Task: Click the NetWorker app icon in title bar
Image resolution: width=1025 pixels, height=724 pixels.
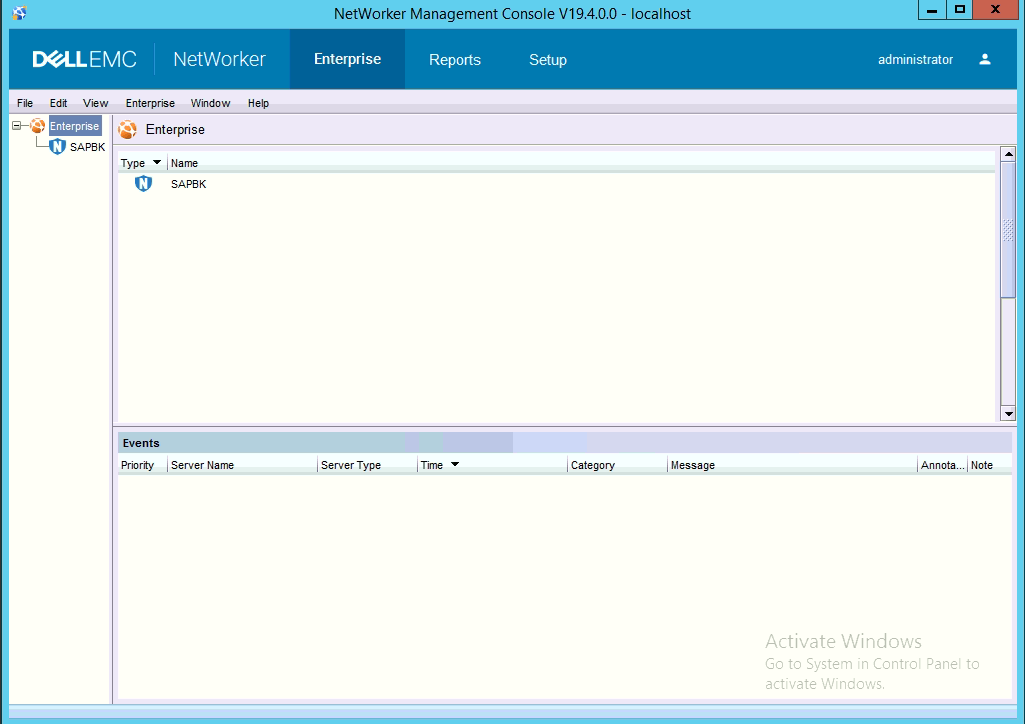Action: (x=19, y=13)
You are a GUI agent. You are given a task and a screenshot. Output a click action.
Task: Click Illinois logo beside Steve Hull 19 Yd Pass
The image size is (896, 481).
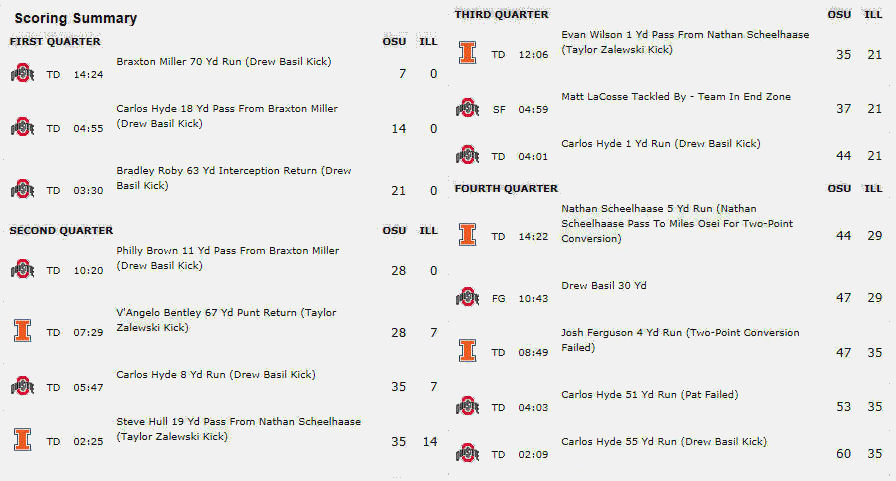point(22,440)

Problem requirements:
The whole listing above is to be printed exactly; the pictures stay out.

Output:
Task: Click the NetWorker app icon in title bar
Image resolution: width=1025 pixels, height=724 pixels.
Action: (x=19, y=13)
You are a GUI agent. You are given a task and a screenshot. Output a click action.
Task: Click Illinois logo beside Steve Hull 19 Yd Pass
The image size is (896, 481).
point(22,440)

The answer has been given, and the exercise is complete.